→ **Exercise directions**
Both the line below containing "Expand the Store" and the line containing "Task: Zoom out of the code workspace", along with every line between them, should be repeated exactly; no other line belongs in the answer.

→ **Records provided**
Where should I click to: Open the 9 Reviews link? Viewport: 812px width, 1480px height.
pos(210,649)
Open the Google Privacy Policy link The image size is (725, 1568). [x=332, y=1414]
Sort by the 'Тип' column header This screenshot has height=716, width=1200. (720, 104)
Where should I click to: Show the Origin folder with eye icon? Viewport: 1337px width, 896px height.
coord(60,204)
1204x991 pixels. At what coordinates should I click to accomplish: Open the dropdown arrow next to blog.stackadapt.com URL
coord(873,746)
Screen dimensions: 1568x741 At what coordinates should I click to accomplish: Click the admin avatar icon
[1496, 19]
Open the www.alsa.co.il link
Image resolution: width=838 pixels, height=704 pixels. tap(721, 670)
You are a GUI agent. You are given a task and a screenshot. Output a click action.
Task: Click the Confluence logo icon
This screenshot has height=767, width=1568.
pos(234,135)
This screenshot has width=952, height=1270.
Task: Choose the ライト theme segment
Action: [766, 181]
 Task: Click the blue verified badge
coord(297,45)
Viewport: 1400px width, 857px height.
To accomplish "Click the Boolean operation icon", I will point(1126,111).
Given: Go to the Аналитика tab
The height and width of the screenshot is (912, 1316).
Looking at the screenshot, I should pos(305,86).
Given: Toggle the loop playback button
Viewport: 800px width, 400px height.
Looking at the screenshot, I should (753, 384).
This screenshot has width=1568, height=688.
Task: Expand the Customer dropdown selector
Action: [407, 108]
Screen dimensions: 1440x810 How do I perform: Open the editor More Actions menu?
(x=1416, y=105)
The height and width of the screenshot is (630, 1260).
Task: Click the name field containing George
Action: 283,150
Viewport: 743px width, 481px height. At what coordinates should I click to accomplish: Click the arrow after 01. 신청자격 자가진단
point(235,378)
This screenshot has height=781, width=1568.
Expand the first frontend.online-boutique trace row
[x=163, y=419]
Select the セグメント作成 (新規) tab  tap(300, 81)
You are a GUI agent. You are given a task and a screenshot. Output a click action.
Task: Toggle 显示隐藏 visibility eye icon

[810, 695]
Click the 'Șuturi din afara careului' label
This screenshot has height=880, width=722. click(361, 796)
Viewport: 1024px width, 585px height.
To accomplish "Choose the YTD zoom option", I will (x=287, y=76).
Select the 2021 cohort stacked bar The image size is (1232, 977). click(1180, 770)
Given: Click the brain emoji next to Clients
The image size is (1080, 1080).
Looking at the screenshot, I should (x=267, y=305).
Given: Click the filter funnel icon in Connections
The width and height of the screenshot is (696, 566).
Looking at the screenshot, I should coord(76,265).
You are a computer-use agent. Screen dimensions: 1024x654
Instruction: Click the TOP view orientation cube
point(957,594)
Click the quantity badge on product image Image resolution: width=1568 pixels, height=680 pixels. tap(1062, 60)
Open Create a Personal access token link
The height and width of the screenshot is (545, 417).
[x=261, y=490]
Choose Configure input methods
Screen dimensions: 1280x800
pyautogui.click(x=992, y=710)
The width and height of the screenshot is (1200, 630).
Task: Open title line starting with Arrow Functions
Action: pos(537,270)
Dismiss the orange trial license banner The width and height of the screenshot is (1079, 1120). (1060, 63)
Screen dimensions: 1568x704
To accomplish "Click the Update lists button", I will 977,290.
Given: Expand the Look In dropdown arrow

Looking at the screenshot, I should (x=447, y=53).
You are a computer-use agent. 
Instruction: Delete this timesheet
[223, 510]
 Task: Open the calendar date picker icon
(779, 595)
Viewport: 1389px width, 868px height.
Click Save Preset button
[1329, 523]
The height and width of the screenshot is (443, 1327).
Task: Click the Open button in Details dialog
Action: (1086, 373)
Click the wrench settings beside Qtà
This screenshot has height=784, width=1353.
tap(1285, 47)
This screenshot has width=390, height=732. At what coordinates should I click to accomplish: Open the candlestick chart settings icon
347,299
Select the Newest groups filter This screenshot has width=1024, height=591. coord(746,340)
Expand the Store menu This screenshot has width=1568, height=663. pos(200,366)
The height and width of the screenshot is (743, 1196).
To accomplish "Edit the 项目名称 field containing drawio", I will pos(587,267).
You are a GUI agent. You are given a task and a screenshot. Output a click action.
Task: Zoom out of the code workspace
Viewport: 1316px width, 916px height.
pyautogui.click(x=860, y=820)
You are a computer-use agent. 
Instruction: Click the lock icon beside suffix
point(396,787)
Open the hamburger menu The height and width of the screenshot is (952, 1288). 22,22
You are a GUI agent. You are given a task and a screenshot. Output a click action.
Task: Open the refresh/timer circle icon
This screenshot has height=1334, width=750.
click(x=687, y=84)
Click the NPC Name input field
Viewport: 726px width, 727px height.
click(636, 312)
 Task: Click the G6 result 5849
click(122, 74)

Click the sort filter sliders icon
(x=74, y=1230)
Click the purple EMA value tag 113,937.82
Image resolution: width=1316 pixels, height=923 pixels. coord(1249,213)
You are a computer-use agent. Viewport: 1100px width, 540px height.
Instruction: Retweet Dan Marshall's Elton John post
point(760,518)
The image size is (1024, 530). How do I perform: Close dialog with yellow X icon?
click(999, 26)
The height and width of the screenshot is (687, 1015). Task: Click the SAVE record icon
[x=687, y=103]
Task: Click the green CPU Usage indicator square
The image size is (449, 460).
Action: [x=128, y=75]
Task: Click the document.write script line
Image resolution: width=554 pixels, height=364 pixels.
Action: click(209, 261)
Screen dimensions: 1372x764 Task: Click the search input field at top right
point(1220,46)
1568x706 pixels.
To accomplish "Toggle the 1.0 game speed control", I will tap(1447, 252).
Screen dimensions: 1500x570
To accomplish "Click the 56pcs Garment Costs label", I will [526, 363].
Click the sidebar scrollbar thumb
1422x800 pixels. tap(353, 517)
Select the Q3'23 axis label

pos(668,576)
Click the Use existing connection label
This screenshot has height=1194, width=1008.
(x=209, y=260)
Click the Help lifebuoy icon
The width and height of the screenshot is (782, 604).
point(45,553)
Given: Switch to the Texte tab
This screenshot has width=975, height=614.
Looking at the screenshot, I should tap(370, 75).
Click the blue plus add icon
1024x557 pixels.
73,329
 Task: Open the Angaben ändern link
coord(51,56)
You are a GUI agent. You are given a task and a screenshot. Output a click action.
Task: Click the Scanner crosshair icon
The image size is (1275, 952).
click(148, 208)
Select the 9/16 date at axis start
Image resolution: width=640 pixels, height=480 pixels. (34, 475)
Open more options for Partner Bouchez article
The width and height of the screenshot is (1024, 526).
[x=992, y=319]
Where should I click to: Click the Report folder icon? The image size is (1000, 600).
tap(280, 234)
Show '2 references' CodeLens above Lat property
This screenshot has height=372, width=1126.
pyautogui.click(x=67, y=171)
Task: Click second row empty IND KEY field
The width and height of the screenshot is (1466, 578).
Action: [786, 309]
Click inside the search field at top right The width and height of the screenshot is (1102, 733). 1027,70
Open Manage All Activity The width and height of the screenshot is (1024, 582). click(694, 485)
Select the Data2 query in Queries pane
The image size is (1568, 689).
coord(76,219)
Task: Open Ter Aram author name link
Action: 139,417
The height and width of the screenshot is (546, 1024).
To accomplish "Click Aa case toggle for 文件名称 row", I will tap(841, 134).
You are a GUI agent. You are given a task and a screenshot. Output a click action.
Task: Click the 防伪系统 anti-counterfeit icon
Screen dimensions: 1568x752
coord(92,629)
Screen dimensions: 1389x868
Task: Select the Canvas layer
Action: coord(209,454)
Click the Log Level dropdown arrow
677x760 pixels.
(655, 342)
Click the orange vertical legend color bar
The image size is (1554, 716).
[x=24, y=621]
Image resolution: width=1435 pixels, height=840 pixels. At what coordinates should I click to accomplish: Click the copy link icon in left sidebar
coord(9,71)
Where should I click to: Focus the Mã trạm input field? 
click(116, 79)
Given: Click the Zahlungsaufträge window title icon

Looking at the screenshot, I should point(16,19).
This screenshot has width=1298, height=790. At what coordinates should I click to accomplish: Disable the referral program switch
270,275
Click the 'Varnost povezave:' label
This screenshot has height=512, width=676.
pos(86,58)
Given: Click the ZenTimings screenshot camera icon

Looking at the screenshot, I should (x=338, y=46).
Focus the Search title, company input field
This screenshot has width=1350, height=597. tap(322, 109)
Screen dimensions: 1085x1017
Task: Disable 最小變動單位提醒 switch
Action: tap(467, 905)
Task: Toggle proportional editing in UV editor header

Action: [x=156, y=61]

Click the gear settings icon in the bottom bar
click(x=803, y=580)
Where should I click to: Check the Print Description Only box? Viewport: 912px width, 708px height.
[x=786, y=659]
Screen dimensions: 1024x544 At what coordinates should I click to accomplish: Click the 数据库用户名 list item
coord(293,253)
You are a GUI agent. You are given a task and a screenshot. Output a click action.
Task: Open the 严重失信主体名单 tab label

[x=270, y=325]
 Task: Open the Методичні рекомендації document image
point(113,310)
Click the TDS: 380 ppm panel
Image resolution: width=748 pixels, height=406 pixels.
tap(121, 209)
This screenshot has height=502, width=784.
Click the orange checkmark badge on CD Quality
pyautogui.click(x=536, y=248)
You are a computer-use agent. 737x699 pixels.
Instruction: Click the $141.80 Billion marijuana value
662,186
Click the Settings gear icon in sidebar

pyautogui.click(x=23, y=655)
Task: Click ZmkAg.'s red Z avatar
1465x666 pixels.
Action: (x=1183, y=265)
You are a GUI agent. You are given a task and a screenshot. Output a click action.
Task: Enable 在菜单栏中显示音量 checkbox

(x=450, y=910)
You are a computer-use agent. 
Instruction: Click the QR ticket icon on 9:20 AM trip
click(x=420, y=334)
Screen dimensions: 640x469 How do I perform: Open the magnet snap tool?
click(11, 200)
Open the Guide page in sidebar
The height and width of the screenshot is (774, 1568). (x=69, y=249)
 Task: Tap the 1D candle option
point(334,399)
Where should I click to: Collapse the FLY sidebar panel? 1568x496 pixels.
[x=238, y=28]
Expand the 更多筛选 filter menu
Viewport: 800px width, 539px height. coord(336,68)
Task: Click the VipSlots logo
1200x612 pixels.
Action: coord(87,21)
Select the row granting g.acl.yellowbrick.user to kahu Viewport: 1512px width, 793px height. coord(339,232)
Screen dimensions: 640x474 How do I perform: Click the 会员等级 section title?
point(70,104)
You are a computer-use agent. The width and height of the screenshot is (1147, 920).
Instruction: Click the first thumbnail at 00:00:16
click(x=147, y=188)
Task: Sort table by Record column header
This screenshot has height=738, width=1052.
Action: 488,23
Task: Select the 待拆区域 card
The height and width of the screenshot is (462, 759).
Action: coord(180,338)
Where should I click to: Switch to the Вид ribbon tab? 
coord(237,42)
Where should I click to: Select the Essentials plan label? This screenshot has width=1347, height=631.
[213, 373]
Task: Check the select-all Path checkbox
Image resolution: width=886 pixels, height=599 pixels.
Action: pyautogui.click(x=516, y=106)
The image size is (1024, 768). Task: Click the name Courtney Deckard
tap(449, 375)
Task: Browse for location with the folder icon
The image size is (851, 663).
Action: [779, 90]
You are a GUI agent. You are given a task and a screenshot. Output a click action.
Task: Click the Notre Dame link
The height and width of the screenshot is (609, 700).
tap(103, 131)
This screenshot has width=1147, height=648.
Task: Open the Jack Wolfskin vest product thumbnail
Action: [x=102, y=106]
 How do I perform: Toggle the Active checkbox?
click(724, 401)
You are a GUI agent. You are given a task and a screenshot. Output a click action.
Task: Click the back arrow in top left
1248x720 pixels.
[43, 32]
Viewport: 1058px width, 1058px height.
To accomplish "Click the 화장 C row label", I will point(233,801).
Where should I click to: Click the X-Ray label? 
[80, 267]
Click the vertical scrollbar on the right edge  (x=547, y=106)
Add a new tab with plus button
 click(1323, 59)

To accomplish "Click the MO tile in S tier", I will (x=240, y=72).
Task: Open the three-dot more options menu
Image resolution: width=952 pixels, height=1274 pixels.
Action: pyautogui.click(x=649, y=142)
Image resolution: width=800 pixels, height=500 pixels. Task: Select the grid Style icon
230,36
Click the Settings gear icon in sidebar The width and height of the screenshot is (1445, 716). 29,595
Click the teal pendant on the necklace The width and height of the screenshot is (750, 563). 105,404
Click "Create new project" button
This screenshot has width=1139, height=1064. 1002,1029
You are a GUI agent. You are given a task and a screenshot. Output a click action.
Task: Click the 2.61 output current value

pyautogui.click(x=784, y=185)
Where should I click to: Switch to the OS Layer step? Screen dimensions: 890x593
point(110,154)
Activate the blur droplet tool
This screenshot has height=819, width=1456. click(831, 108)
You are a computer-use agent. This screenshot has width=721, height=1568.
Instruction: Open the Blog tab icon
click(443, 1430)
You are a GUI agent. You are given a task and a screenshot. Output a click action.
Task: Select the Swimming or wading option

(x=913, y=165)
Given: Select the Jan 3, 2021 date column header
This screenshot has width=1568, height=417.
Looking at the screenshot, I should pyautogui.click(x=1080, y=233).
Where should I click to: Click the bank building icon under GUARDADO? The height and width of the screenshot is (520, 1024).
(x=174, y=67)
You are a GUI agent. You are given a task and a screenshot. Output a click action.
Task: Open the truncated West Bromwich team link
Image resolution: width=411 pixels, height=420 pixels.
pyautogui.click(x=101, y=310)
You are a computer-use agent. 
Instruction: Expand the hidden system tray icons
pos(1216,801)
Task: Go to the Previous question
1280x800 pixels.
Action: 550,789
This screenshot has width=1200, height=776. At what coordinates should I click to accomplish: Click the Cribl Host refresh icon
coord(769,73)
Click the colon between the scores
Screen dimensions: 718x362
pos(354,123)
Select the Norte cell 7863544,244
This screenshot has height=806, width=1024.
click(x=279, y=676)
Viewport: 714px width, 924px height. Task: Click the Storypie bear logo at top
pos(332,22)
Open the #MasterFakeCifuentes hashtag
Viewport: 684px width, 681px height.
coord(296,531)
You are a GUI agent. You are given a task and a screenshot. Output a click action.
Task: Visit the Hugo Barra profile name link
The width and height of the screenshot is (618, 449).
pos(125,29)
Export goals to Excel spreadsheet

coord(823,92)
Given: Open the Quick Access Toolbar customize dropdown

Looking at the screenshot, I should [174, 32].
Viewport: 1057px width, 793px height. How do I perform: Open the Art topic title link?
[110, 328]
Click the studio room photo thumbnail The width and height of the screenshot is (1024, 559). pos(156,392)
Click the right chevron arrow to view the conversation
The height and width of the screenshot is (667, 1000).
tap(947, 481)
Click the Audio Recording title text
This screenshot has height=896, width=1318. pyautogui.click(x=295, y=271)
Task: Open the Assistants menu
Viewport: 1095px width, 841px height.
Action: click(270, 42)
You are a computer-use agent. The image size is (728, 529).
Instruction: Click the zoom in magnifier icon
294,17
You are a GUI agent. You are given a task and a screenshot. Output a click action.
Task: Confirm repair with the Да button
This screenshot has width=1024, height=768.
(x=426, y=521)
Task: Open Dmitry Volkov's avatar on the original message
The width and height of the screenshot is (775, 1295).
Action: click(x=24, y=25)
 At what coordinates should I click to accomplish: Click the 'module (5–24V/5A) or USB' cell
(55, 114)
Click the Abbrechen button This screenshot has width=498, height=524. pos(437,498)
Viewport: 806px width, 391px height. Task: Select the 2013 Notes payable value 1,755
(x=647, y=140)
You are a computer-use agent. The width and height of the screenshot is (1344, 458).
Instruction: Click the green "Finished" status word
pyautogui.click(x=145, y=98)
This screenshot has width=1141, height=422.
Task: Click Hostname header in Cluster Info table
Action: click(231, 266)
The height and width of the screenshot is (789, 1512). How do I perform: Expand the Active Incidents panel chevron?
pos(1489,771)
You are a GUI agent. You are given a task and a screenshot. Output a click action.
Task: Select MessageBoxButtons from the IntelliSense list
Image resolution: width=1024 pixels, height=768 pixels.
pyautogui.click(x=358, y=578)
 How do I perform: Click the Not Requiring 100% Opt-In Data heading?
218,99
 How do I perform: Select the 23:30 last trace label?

→ **Task output**
Expand the Store menu This screenshot has width=1568, height=663. pos(200,366)
The height and width of the screenshot is (743, 1196).
To accomplish "Edit the 项目名称 field containing drawio", I will pos(587,267).
You are a GUI agent. You are given a task and a screenshot. Output a click action.
Task: Zoom out of the code workspace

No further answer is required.